Functional group induced excited state intramolecular proton transfer process in 4-amino-2-methylsulfanyl-pyrimidine-5-carboxylic acid ethyl ester: a combined spectroscopic and density functional theory study.

The molecule methyl-2-aminonicotinate (2-MAN) does not exhibit excited state intramolecular proton transfer (ESIPT), but its derivative 4-amino-2-methylsulfanyl-pyrimidine-5-carboxylic acid ethyl ester (AMPCE), widely used in the preparation of pyrimidopyrimidines as a protein kinase inhibitor, does exhibit ESIPT. Increasing acidic and basic character at the proton donor and proton acceptor sites by adding functional groups is found to be responsible for the large Stokes shifted ESIPT emission (Δν = 12,706 cm(-1)) in AMPCE. The photophysics of AMPCE have been explored on the basis of steady state and time resolved spectral measurements, quantum yield calculation with variation of polarity, as well as hydrogen bonding ability of solvents. Experimental findings have been correlated with the calculated structure and potential energy surfaces based on the intramolecular proton transfer model obtained by density functional theory (DFT).
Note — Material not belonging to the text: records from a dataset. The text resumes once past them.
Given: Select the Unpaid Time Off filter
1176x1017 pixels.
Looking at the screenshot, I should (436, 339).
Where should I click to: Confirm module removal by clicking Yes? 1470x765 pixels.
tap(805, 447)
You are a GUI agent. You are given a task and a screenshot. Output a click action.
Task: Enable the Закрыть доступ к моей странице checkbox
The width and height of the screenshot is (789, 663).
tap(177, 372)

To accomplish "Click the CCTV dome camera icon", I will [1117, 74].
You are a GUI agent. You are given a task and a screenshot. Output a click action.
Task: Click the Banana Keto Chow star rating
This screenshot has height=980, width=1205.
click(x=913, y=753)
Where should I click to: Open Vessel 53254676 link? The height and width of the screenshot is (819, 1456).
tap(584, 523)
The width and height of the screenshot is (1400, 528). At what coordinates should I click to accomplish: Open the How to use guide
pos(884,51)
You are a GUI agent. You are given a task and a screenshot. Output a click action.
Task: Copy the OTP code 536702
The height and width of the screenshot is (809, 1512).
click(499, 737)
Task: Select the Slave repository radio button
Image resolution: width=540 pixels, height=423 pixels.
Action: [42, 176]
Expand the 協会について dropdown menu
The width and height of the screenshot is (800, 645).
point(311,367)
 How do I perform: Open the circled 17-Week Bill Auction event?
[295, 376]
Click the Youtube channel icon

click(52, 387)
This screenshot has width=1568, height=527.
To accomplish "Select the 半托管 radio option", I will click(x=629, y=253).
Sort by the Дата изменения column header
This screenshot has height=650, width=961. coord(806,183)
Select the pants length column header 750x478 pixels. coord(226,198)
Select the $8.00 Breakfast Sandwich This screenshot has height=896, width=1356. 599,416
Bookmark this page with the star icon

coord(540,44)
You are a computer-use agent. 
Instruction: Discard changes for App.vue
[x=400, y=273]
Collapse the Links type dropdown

Properties based on the calculated excited state surfaces generated in vacuo and methanol solvent using time dependent density functional theory (TDDFT) and time dependent density functional theory polarized continuum model (TDDFT-PCM), respectively, show good agreement with the experimental findings. HOMO and LUMO diagrams also support the favorable ESIPT process in the first excited state potential energy surface.